When I took my NACD cave class, my instructor insisted that I do dive planning sheets and check them against V-Planner. During training, the exercise can become a valuable tool for visualizing the dive, verifying certain aspects of the plan, and making sure you haven't missed any details. I'm not just talking about things like gas management or mixes or oxygen/nitrogen loading and the info found on the sheet, but the time that it takes to complete will often focus the mind on the dive plan long enough to create a pretty detailed mental picture of anything you may have left out.
When I first started teaching technical diving I employed worksheets because they were educational. Students seemed to develop greater confidence in their math and planning abilities when their calculations and the dive planning software used were very similar. They gained a greater understanding of how a neo-Haldanean model and a bubble model will approach the decompression curve.

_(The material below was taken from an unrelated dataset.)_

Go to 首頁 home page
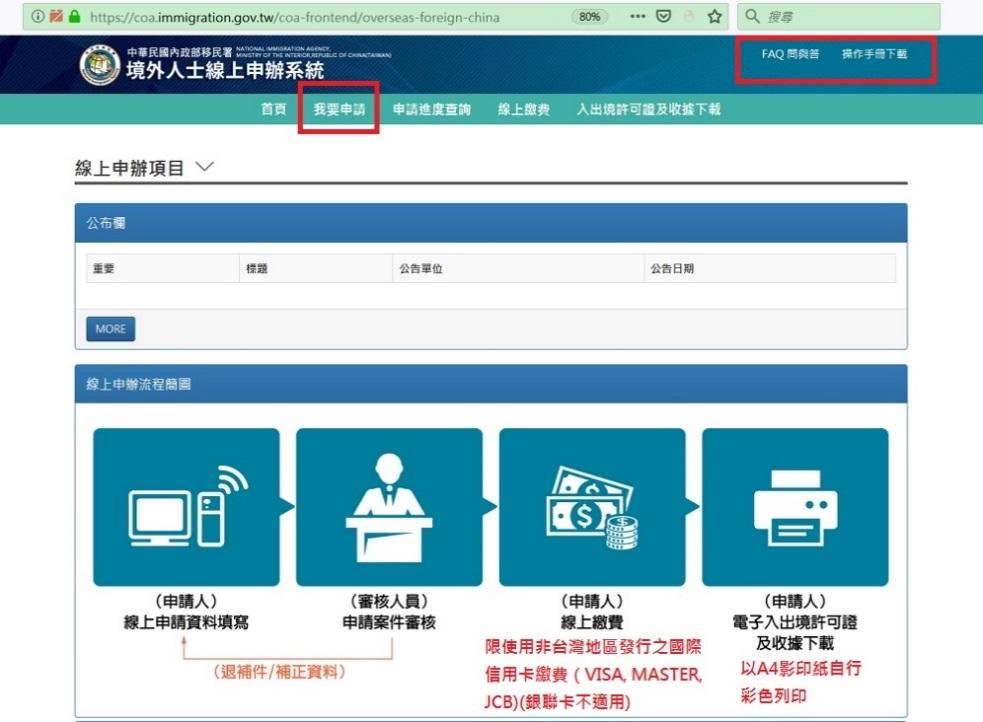The image size is (983, 722). point(273,109)
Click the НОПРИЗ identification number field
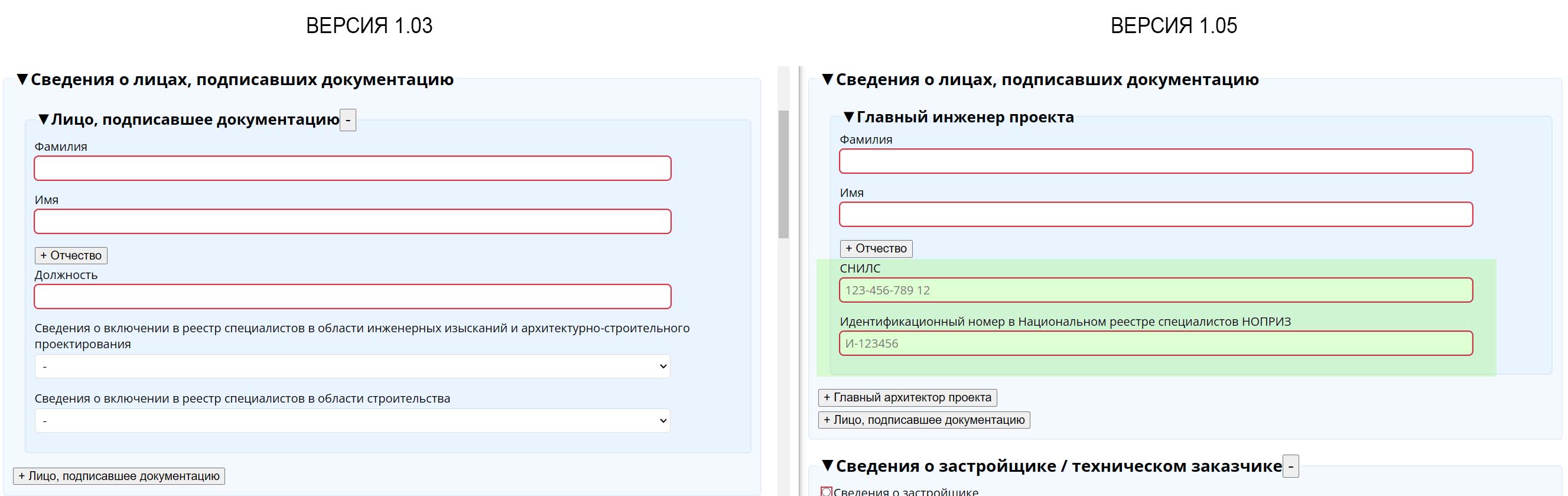1568x496 pixels. click(1155, 343)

I got away from sheets and just focused on using dive planning software and ratio decompression, but discovered that most of my technical students who have come from GUE nearly fail the written examinations for advanced nitrox and trimix. For example, if a question asks the student to calculate the EAD of Nitrox 32 at 100 feet and determine the decompression plan, nearly every GUE student will mentally do a 20% reduction in depth, arrive at 80 feet and plan the dive as an 80 foot dive. In reality, the correct answer would be 81.48 feet and would be rounded to 90 feet on a table. For this reason, I'm bringing tables and planning sheets back to classes.
While battlefield calculations are excellent to use underwater and ratio decompression allows a dive team to intelligently change the dive plan underwater, it's unfortunate when those awesome "on the fly" tools create confusion or mistakes in the proper use of basic dive tables. Newer tech divers, or even recreational divers who haven't purchased computers yet, might look to experienced technical divers for help with dive planning. Basic dive planning and table use should be learned well if for no other reason than to help others safely plan their dives.
For experienced technical divers, thoroughly using planning sheets and tracking your RMV from time to time helps you assess your abilities as you age or as your fitness level changes. Some people may still think their RMV is like .4 twenty years later.